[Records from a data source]
:::::
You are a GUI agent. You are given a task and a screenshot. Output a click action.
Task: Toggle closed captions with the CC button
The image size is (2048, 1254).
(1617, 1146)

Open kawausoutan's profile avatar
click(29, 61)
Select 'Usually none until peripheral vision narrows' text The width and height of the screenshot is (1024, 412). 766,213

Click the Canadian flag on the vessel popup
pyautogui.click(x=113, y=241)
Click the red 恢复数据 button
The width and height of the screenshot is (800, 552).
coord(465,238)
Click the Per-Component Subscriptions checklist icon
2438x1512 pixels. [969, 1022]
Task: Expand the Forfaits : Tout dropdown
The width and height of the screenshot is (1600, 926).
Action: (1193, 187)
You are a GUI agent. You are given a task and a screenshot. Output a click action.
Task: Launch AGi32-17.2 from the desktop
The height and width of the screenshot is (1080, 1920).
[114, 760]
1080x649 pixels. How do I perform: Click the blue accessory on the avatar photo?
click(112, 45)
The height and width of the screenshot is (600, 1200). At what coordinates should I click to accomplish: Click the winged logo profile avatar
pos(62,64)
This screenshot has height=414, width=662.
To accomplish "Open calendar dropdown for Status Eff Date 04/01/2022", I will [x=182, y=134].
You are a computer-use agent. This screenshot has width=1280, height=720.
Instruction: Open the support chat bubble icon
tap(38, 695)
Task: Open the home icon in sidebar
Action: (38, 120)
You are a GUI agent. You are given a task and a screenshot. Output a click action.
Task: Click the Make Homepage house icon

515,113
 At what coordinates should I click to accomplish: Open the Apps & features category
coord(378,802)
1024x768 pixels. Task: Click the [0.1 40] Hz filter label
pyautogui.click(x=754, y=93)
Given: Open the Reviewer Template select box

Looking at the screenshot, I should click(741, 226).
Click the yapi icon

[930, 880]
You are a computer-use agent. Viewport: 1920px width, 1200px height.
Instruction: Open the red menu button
:::::
- Objective -
Rewrite the material above, switching each "avatar" to "icon" and leaving everything else unchanged.

- Reply to the task -
You are a GUI agent. You are given a task and a screenshot. Output a click action.
Task: Toggle closed captions with the CC button
The image size is (2048, 1254).
(1617, 1146)

Open kawausoutan's profile icon
click(29, 61)
Select 'Usually none until peripheral vision narrows' text The width and height of the screenshot is (1024, 412). 766,213

Click the Canadian flag on the vessel popup
pyautogui.click(x=113, y=241)
Click the red 恢复数据 button
The width and height of the screenshot is (800, 552).
coord(465,238)
Click the Per-Component Subscriptions checklist icon
2438x1512 pixels. [969, 1022]
Task: Expand the Forfaits : Tout dropdown
The width and height of the screenshot is (1600, 926).
Action: (1193, 187)
You are a GUI agent. You are given a task and a screenshot. Output a click action.
Task: Launch AGi32-17.2 from the desktop
The height and width of the screenshot is (1080, 1920).
[114, 760]
1080x649 pixels. How do I perform: Click the blue accessory on the icon photo?
click(112, 45)
The height and width of the screenshot is (600, 1200). At what coordinates should I click to accomplish: Click the winged logo profile icon
pos(62,64)
This screenshot has height=414, width=662.
To accomplish "Open calendar dropdown for Status Eff Date 04/01/2022", I will [x=182, y=134].
You are a computer-use agent. This screenshot has width=1280, height=720.
Instruction: Open the support chat bubble icon
tap(38, 695)
Task: Open the home icon in sidebar
Action: (38, 120)
You are a GUI agent. You are given a task and a screenshot. Output a click action.
Task: Click the Make Homepage house icon

515,113
 At what coordinates should I click to accomplish: Open the Apps & features category
coord(378,802)
1024x768 pixels. Task: Click the [0.1 40] Hz filter label
pyautogui.click(x=754, y=93)
Given: Open the Reviewer Template select box

Looking at the screenshot, I should click(741, 226).
Click the yapi icon

[930, 880]
You are a computer-use agent. Viewport: 1920px width, 1200px height.
Instruction: Open the red menu button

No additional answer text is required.